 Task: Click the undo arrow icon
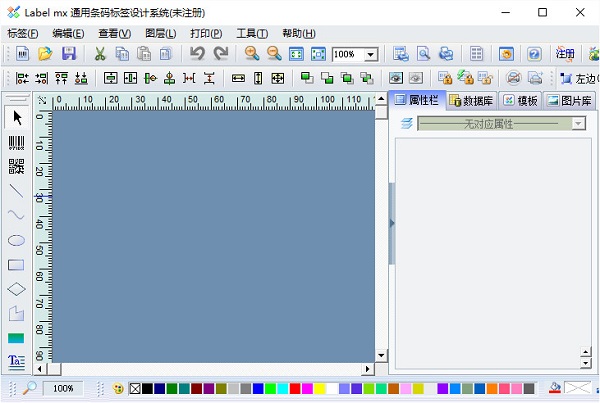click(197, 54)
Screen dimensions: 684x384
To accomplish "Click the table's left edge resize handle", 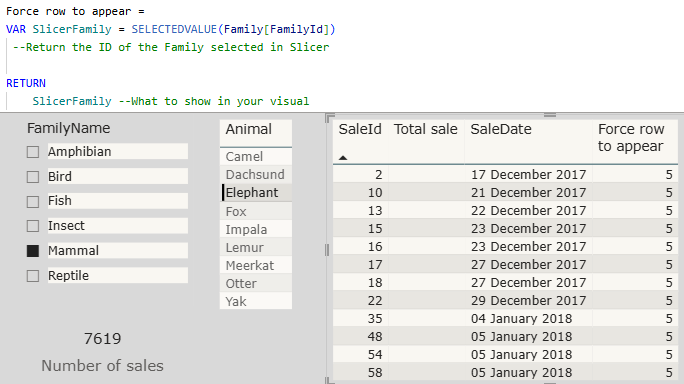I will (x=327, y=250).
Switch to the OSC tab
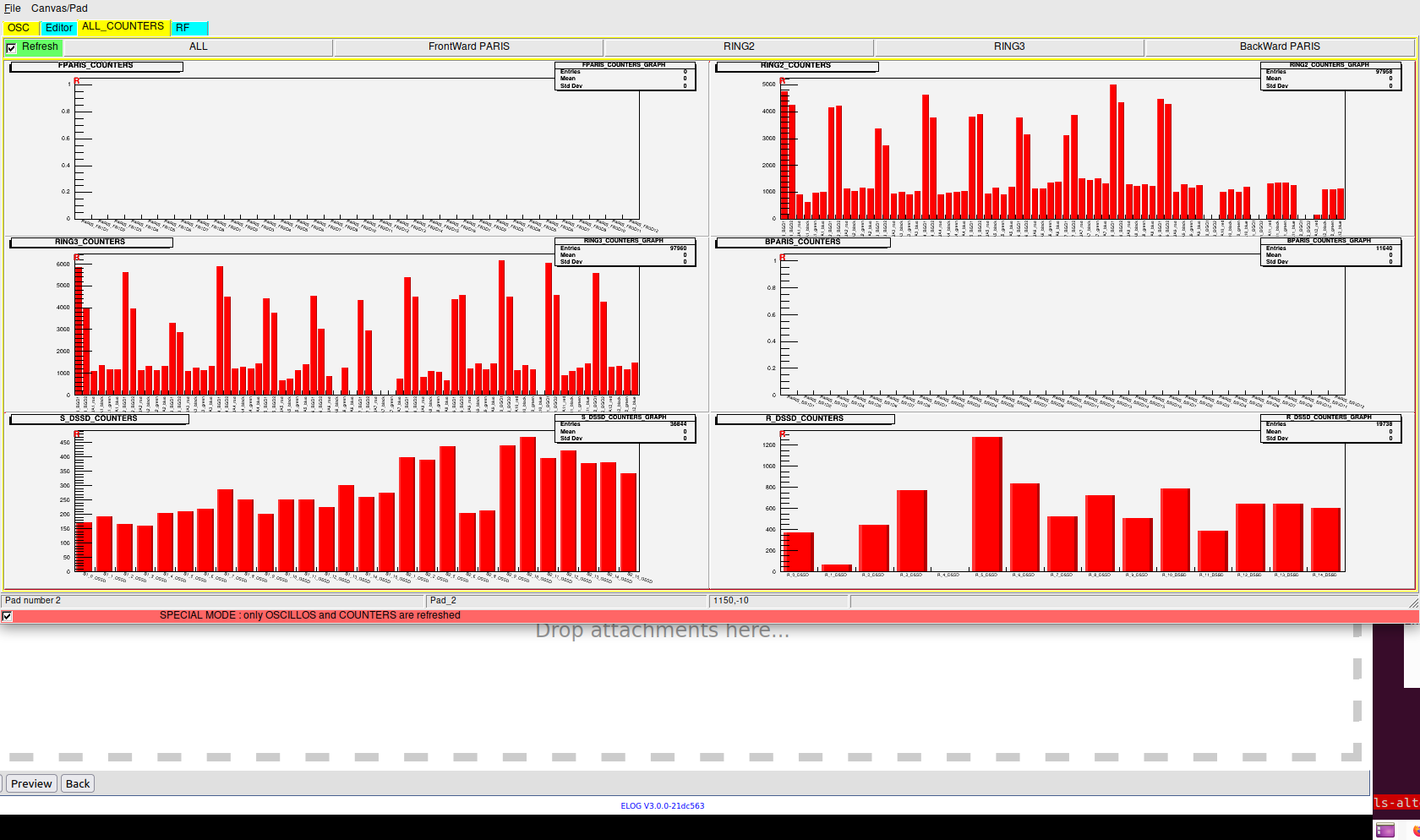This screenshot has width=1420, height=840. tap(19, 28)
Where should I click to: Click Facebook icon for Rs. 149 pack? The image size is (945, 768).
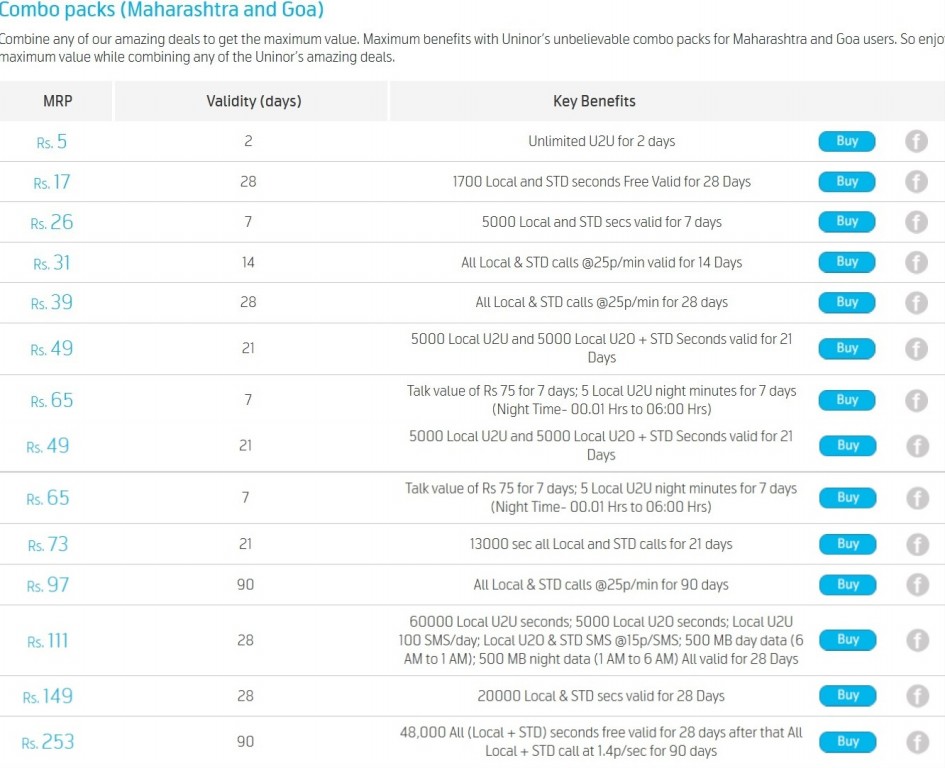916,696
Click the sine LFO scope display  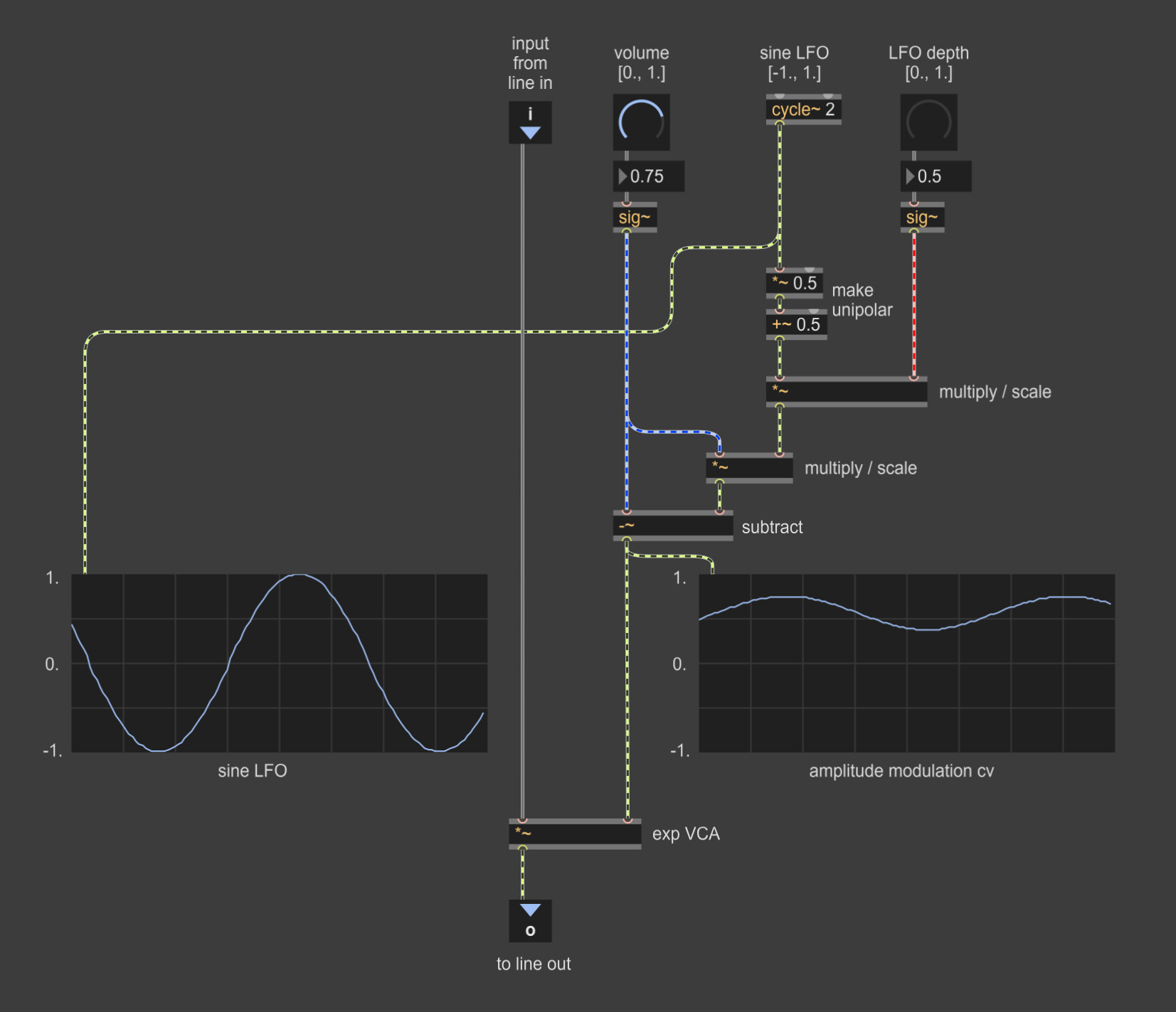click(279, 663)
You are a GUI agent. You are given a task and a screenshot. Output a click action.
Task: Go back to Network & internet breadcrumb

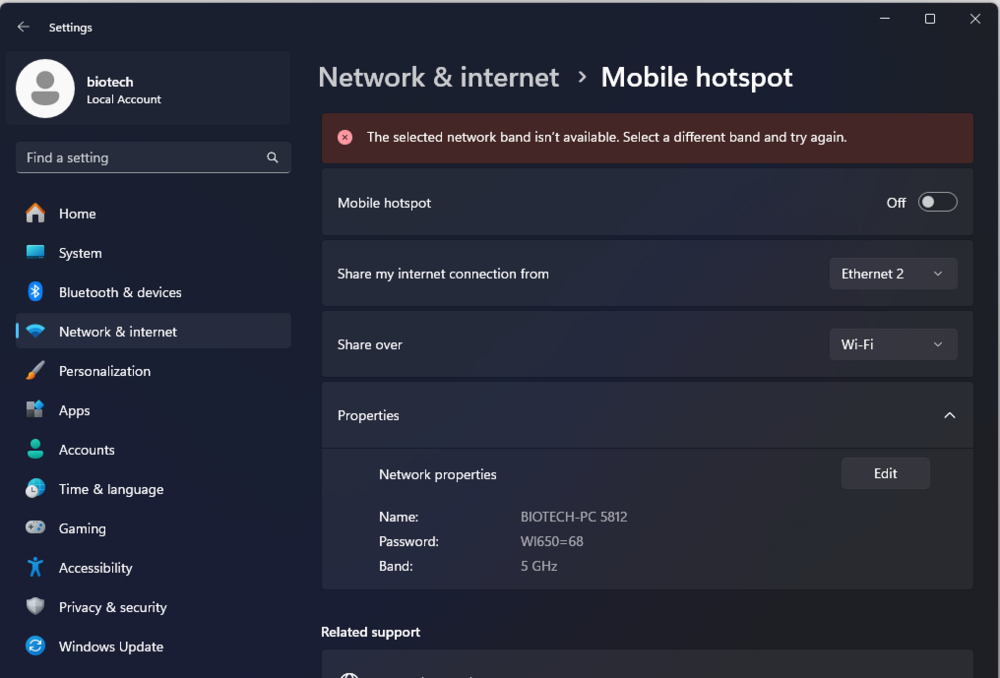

PROBLEM DETAILS: Leave every picture out and return exactly the lines from the one holding "You are a GUI" through the end of the records above, both ends included, and nothing more.

EXERCISE SOLUTION:
You are a GUI agent. You are given a task and a screenshot. Output a click action.
Task: Go back to Network & internet breadcrumb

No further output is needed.